# Database Admin 101 - Lab

## Introduction 

In this lab, you'll go through the process of designing and creating a database. From there, you'll begin to populate this table with mock data provided to you.

## Objectives

You will be able to:

* Use knowledge of the structure of databases to create a database and populate it

## The Scenario

You are looking to design a database for a school that will house various information from student grades to contact information, class roster lists and attendance. First, think of how you would design such a database. What tables would you include? What columns would each table have? What would be the primary means to join said tables?

In [1]:
!ls

CONTRIBUTING.md
LICENSE.md
README.md
contact_list.pickle
index.ipynb
school.sqlite


## Creating the Database

Now that you've put a little thought into how you might design your database, it's time to go ahead and create it! Start by import the necessary packages. Then, create a database called **school.sqlite**.

In [2]:
import pandas as pd
import sqlite3

In [3]:
# Create a connection to the database (or establish a connection if the file already exists)
conn = sqlite3.connect('school.sqlite')

# Create a cursor object to execute SQL commands
cursor = conn.cursor()

# Close the cursor and connection (optional, as Jupyter notebooks automatically close connections when the kernel shuts down)
# cursor.close()
# conn.close()

In [4]:
!ls

CONTRIBUTING.md
LICENSE.md
README.md
contact_list.pickle
index.ipynb
school.sqlite


## Create a Table for Contact Information

Create a table called contactInfo to house contact information for both students and staff. Be sure to include columns for first name, last name, role (student/staff), telephone number, street, city, state, and zipcode. Be sure to also create a primary key for the table. 

In [5]:
# Create the contactInfo table
cursor.execute('''
    CREATE TABLE IF NOT EXISTS contactInfo (
        id INTEGER PRIMARY KEY,
        firstName TEXT,
        lastName TEXT,
        role TEXT,
        telephone TEXT,
        street TEXT,
        city TEXT,
        state TEXT,
        zipcode TEXT
    )
''')

# # Commit the changes and close the cursor and connection
# conn.commit()
# # cursor.close()
# # conn.close()

<sqlite3.Cursor at 0x25505f87dc0>

## Populate the Table

Below, code is provided for you in order to load a list of dictionaries. Briefly examine the list. Each dictionary in the list will serve as an entry for your contact info table. Once you've briefly investigated the structure of this data, write a for loop to iterate through the list and create an entry in your table for each person's contact info.

In [6]:
# Load the list of dictionaries; just run this cell
import pickle

with open('contact_list.pickle', 'rb') as f:
    contacts = pickle.load(f)

In [7]:
# Iterate over the contact list and populate the contactInfo table
for contact in contacts:
    cursor.execute('''
        INSERT INTO contactInfo (firstName, lastName, role, telephone, street, city, state, zipcode)
        VALUES (?, ?, ?, ?, ?, ?, ?, ?)
    ''', (
        contact.get('firstName'),
        contact.get('lastName'),
        contact.get('role'),
        contact.get('telephone'),
        contact.get('street'),
        contact.get('city'),
        contact.get('state'),
        contact.get('zipcode')
    ))

# # Commit the changes and close the cursor and connection
# conn.commit()
# # cursor.close()
# # conn.close()


**Query the Table to Ensure it is populated**

In [8]:
# Create a connection to the database
conn = sqlite3.connect('school.sqlite')

# Query the contactInfo table and retrieve the data as a DataFrame
df = pd.read_sql('SELECT * FROM contactInfo', conn)

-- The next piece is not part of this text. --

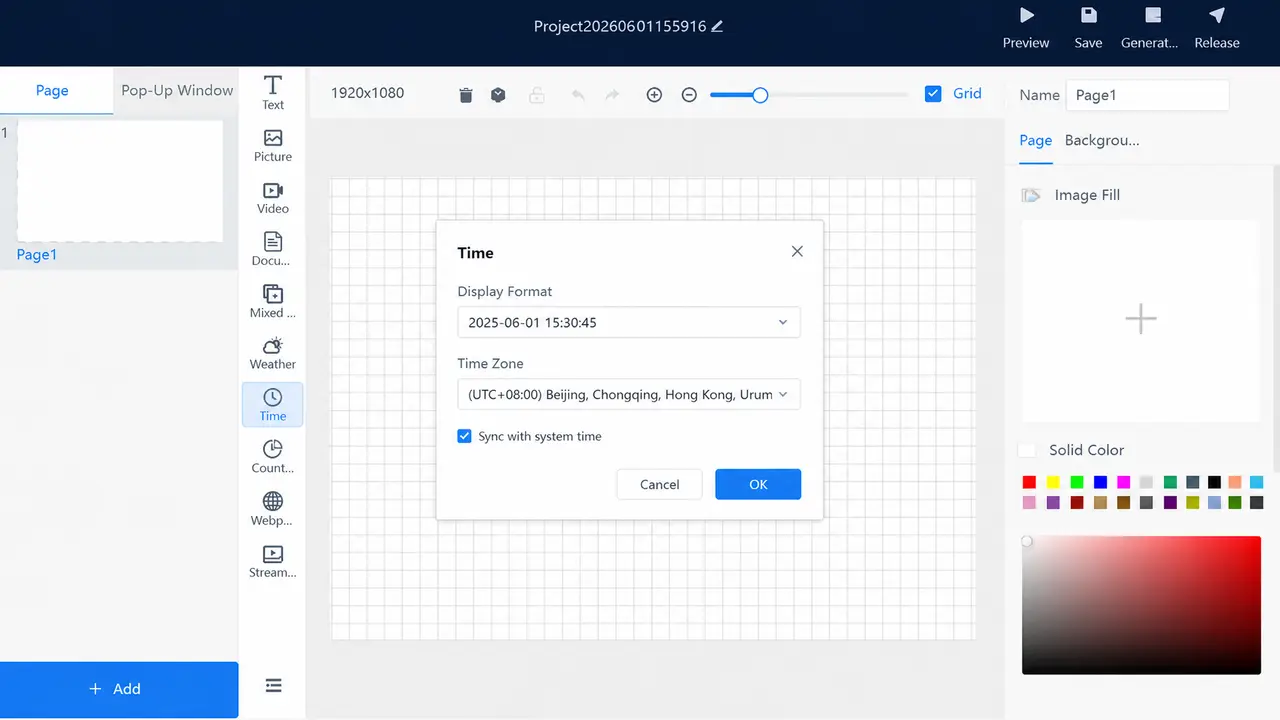The image size is (1280, 720).
Task: Open the Preview play icon
Action: pyautogui.click(x=1026, y=15)

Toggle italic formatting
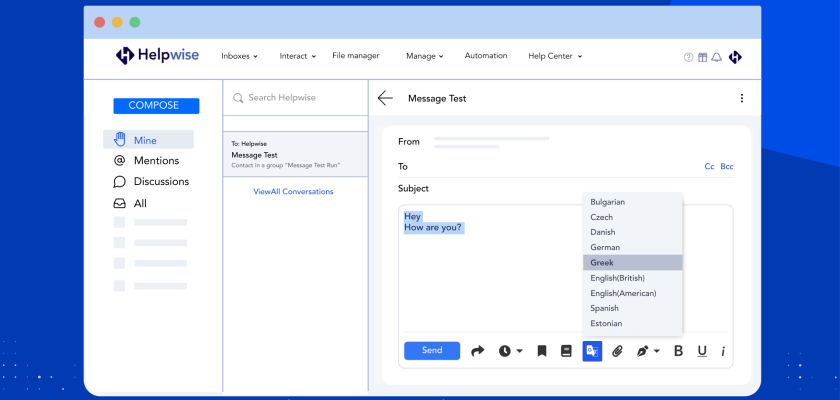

# Print the retrieved data
df

# # Close the connection
# conn.close()


Unnamed: 0,id,firstName,lastName,role,telephone,street,city,state,zipcode
0,1,Christine,Holden,staff,,1672 Whitman Court,Stamford,CT,
1,2,Christopher,Warren,student,,1935 University Hill Road,Champaign,IL,
2,3,Linda,Jacobson,staff,,479 Musgrave Street,Atlanta,GA,
3,4,Andrew,Stepp,student,,2981 Lamberts Branch Road,Hialeah,Fl,
4,5,Jane,Evans,student,,1461 Briarhill Lane,Abilene,TX,
5,6,Jane,Evans,student,,1461 Briarhill Lane,Abilene,TX,
6,7,Mary,Raines,student,,3975 Jerry Toth Drive,Ninilchik,AK,
7,8,Ed,Lyman,student,,3478 Be Sreet,Lansing,MI,
8,9,Christine,Holden,staff,,1672 Whitman Court,Stamford,CT,
9,10,Christopher,Warren,student,,1935 University Hill Road,Champaign,IL,


## Commit Your Changes to the Database

Persist your changes by committing them to the database.

In [9]:
# Commit the changes to the database
conn.commit()

## Create a Table for Student Grades

Create a new table in the database called "grades". In the table, include the following fields: userId, courseId, grade.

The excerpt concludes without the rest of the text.